I had a real setback earlier this week that I’m still trying to snap out of. I’m extremely disappointed about the negative effect it has had on me and my family. I’ve always had trouble letting go of things when I’ve been wronged. I think the phrase that applies is “It sticks in my craw.”
Each day I try to get better with my temper. I consciously make a serious effort. But there are still people and actions taken in this world that really rub me the wrong way.
Luckily we had our granddaughter today and that innocence and joy, the love and trust, the warmth and appreciation was a nice relief from some poor feelings. And the day was finished with a nice visit with my father and mother inlaw.

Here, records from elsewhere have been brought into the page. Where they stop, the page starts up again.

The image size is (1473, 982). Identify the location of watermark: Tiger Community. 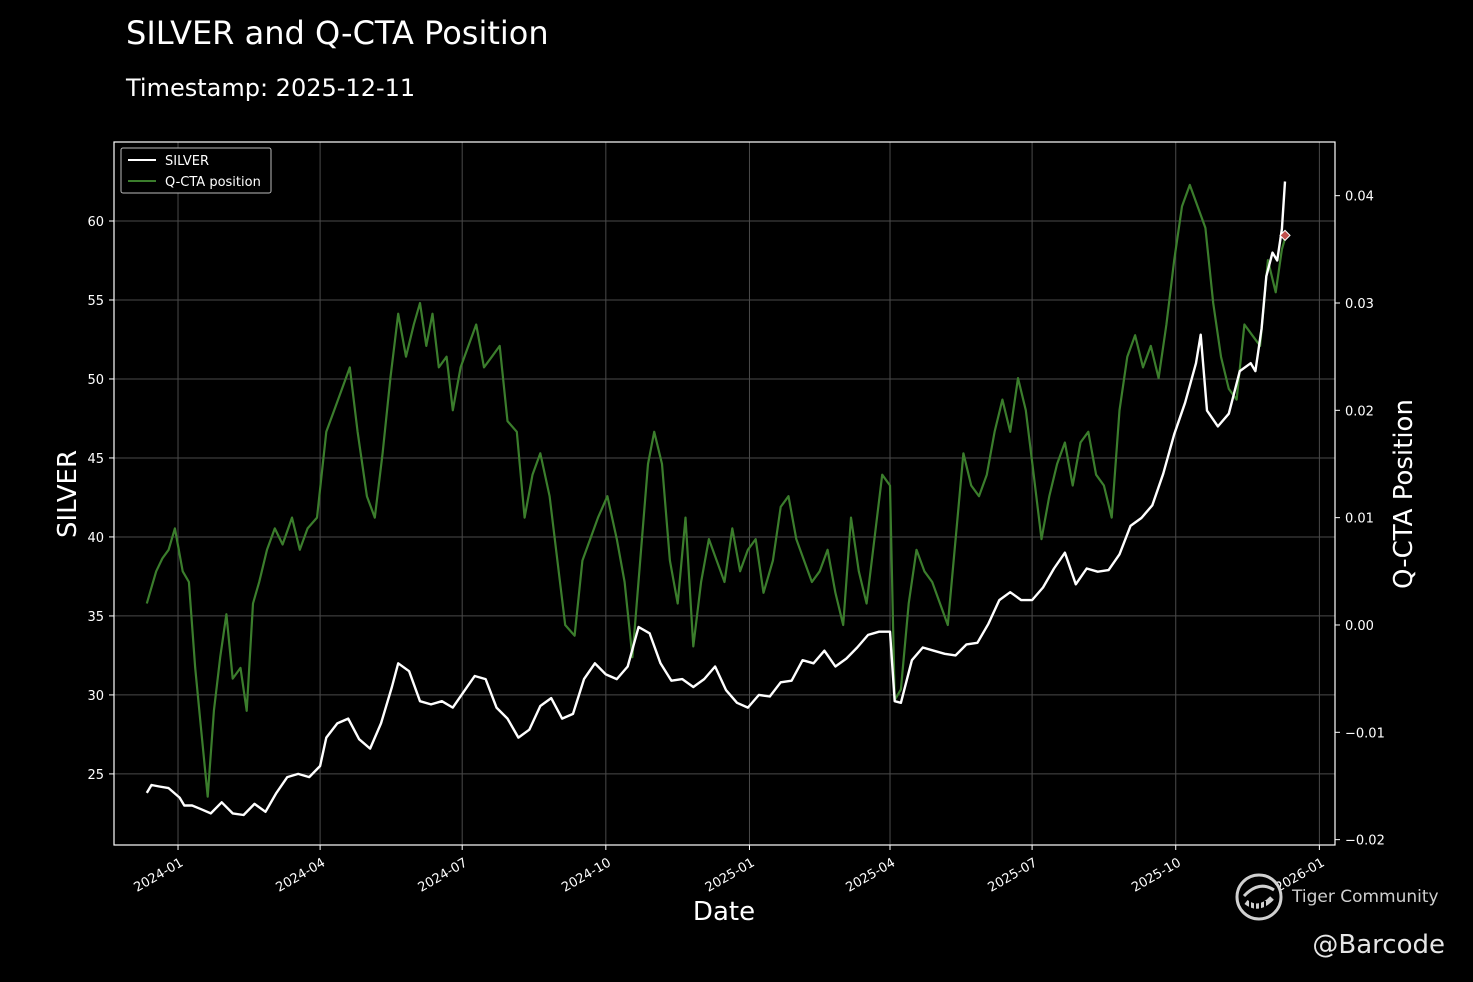
(1336, 897).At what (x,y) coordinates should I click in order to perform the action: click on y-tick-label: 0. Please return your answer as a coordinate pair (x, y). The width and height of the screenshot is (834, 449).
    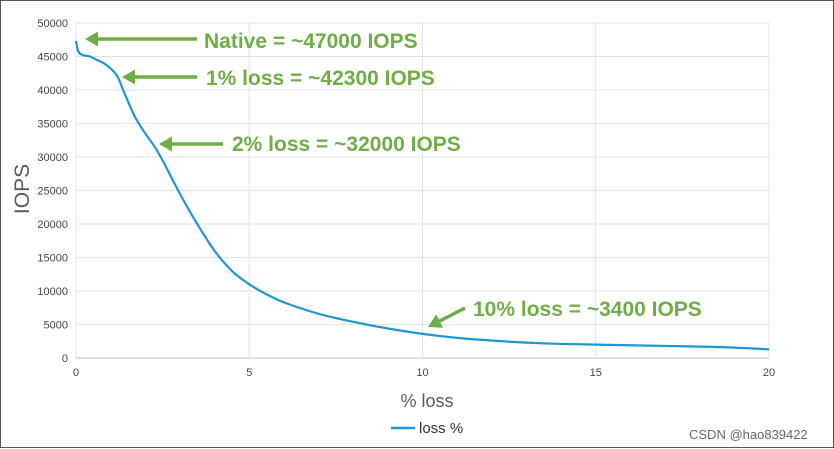
    Looking at the image, I should click on (65, 359).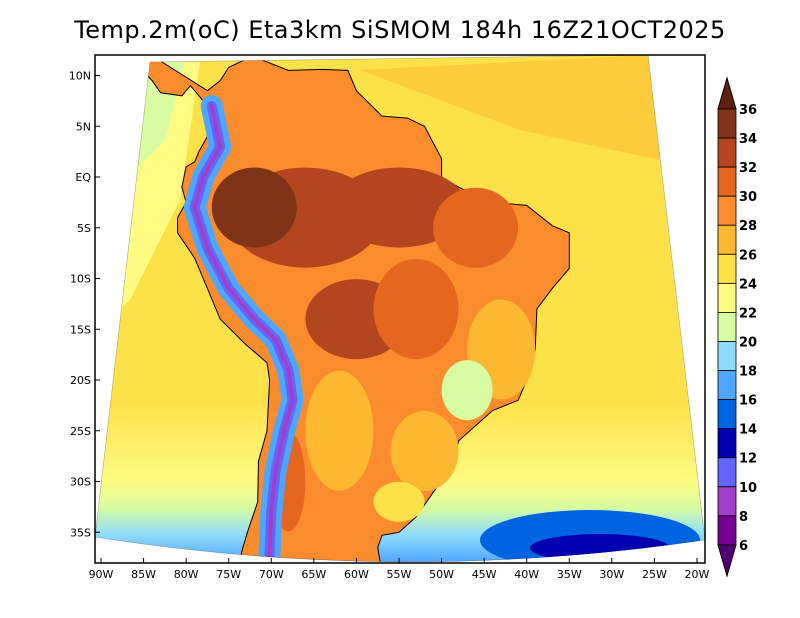  I want to click on lat-tick-label: 35S, so click(80, 532).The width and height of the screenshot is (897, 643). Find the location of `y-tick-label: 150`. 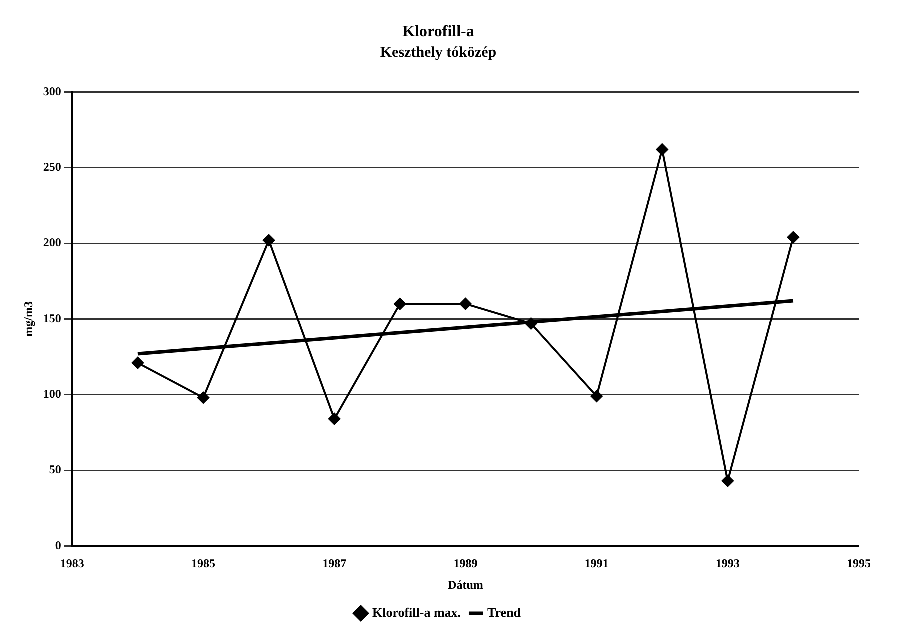

y-tick-label: 150 is located at coordinates (52, 318).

It didn’t cure me because I’ll be dealing with long term effects of this issue for some time but it helped me refocus. Not forgive, but to not let it dominate my time. Not let it dominate my attitude or dampen my joy of life and each day. Even though it’s not a small thing, I’ll put it in that category when it comes to worrying about it.
Random Thoughts of the Day
- Desire does the job.
- If you add chores to your already busy routine, but you see the payoff, they no longer are chores, they are just routine.
- Hopefully, I’ll turn the corner tonight and wake up totally motivated on Saturday.
- My dental hygienist has the softest touch with my teeth. I don’t dread a dental visit when I know I’ll have her cleaning the pearly whites.
- Sometimes when you feel like you have the most time to do a post, it’s actually the least amount, as I finish another one just before midnight.